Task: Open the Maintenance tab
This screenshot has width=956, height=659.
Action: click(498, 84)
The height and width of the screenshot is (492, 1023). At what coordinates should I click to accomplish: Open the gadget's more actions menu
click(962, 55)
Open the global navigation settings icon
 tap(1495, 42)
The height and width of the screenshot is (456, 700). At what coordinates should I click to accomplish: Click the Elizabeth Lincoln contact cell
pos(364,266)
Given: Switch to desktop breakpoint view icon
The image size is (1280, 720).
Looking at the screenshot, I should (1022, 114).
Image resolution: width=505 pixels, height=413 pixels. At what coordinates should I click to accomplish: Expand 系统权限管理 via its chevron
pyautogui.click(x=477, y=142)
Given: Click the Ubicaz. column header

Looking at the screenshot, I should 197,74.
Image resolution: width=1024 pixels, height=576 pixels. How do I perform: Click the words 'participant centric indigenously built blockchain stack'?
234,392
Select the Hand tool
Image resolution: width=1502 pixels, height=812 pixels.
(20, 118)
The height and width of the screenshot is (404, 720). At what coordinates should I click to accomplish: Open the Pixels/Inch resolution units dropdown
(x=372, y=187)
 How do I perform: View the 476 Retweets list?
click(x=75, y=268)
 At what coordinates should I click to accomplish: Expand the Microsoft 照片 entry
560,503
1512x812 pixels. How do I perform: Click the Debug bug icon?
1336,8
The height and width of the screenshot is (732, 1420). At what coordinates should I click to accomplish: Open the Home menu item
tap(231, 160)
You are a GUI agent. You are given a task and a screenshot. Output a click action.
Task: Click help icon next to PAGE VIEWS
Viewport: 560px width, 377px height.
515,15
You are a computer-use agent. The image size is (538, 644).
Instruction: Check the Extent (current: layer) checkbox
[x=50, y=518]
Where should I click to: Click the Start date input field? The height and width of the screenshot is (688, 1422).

--

## EXERCISE INSTRUCTIONS:
Reproduce every line of the data above without any changes.

## WORKED SOLUTION:
Task: Open the Maintenance tab
This screenshot has width=956, height=659.
Action: click(498, 84)
The height and width of the screenshot is (492, 1023). At what coordinates should I click to accomplish: Open the gadget's more actions menu
click(962, 55)
Open the global navigation settings icon
 tap(1495, 42)
The height and width of the screenshot is (456, 700). At what coordinates should I click to accomplish: Click the Elizabeth Lincoln contact cell
pos(364,266)
Given: Switch to desktop breakpoint view icon
The image size is (1280, 720).
Looking at the screenshot, I should (1022, 114).
Image resolution: width=505 pixels, height=413 pixels. At what coordinates should I click to accomplish: Expand 系统权限管理 via its chevron
pyautogui.click(x=477, y=142)
Given: Click the Ubicaz. column header

Looking at the screenshot, I should 197,74.
Image resolution: width=1024 pixels, height=576 pixels. How do I perform: Click the words 'participant centric indigenously built blockchain stack'?
234,392
Select the Hand tool
Image resolution: width=1502 pixels, height=812 pixels.
(20, 118)
The height and width of the screenshot is (404, 720). At what coordinates should I click to accomplish: Open the Pixels/Inch resolution units dropdown
(x=372, y=187)
 How do I perform: View the 476 Retweets list?
click(x=75, y=268)
 At what coordinates should I click to accomplish: Expand the Microsoft 照片 entry
560,503
1512x812 pixels. How do I perform: Click the Debug bug icon?
1336,8
The height and width of the screenshot is (732, 1420). At what coordinates should I click to accomplish: Open the Home menu item
tap(231, 160)
You are a GUI agent. You are given a task and a screenshot. Output a click action.
Task: Click help icon next to PAGE VIEWS
Viewport: 560px width, 377px height.
515,15
You are a computer-use agent. The image size is (538, 644).
Instruction: Check the Extent (current: layer) checkbox
[x=50, y=518]
Where should I click to: Click the Start date input field? The height and width of the screenshot is (688, 1422).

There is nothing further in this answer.